* Task set *
- a) Print the stretch of the text on the 1984 TV series The Foundation from "- Starring: Felix" through "minutes (20 episodes)" exactly, word for word.
- b) According to the text on the 1984 TV series The Foundation, who wrote the lyrics for its theme songs?

* Text block *
- Starring: Felix Wong Barbara Yung Michael Miu Kent Tong
- Opening theme: "夢裏幾番哀" (In Dream Several Sorrow) by Michelle Pau
- Ending theme: "不見我淚流" (I Cannot See My Tears Flow) by Michelle Pau
- Composer: Joseph Koo
- Country of origin: Hong Kong
- Original language: Cantonese
- No. of episodes: 20

Production
- Running time: 45 minutes (20 episodes)

Original release
- Network: TVB
- Release: February 6 – March 2, 1984

= The Foundation (1984 TV series) =

The Foundation (決戰玄武門 ("Decisive Battle of Xuanwu Gates")) is a TVB television series, premiered in 1984. Both the main theme song "In Dream Several Sorrow" (夢裏幾番哀) and the sub theme song "I Cannot See My Tears Flow" (不見我淚流) were composed and arranged by Joseph Koo, lyricized by Wong Jim, and sung by Michelle Pau

==Plot==
Set in the late reign of Emperor Gaozu of Tang, the Ho Tien Foundation has held the prestigious rank as kong-woo's most formidable clan for years with their rivals in the Wu-Ling church enviously coveting to oust them from their position. Kong Fung (Wong), a country boy desperate to fulfil his late father's dying wish to become the greatest warrior in the realm, leaves behind his lover Sik-Sik (Yung) to join the Ho Tien Foundation. Meanwhile, in a power struggle with his brothers for their father's throne, second prince Li Shimin (Miu) seeks support from exiled general Li Jing (Lau) who helps him recruit aid from the kong-woo where he befriends Kong. With the other princes also turning to kong-woo to recruit talent, the existing rivalries between clans and princes alike are quickly heightened as the factions take sides in their respective struggles. Things become further complicated with Shimin becoming close with Sik-Sik who is taken in by Li Jing's household but whom Kong still has feelings for. As clans battle clans, the princes duel each other, infighting at Ho Tien arise and an interconnected web of love triangles forms, events soon all lead to their respective conclusions in a series of heated showdowns.

==Cast==
- Felix Wong as Kong Fung, a country boy on a quest to become the greatest warrior in the land, who gets caught up in the various struggles of others throughout the series.
- Barbara Yung as Chun Sik-sik a village girl from Kong's village who becomes the love interest of both Kong and Sai-man.

* Records supplied *

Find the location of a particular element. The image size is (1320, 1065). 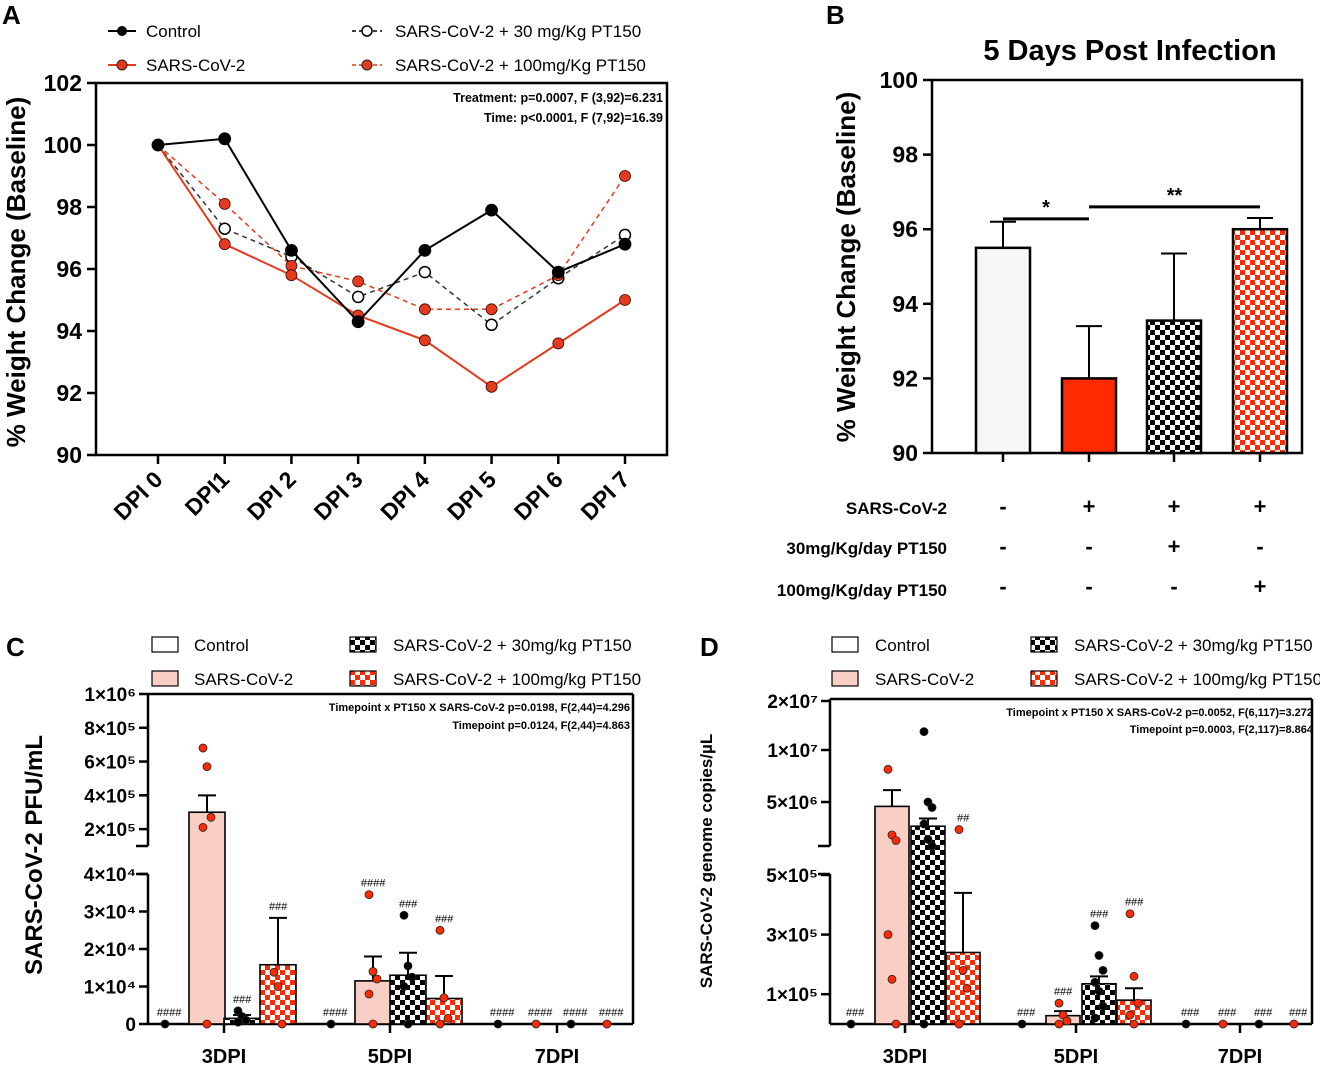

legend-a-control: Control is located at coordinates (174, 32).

...

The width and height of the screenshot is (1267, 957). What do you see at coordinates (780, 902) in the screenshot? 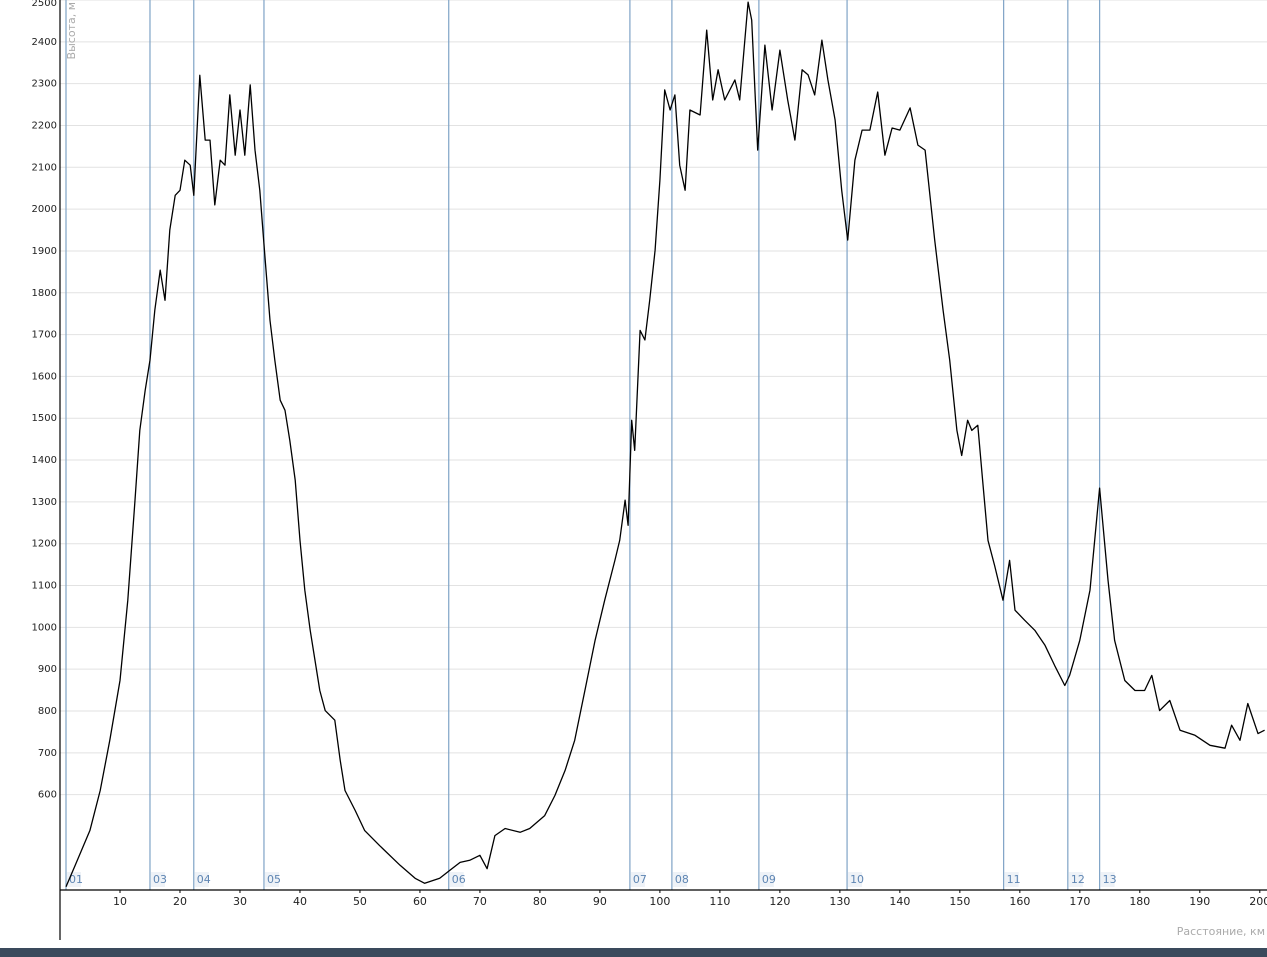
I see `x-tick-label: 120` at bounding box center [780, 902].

* List of solutions *
- a)
- Starring: Felix Wong Barbara Yung Michael Miu Kent Tong
- Opening theme: "夢裏幾番哀" (In Dream Several Sorrow) by Michelle Pau
- Ending theme: "不見我淚流" (I Cannot See My Tears Flow) by Michelle Pau
- Composer: Joseph Koo
- Country of origin: Hong Kong
- Original language: Cantonese
- No. of episodes: 20

Production
- Running time: 45 minutes (20 episodes)

- b) Wong Jim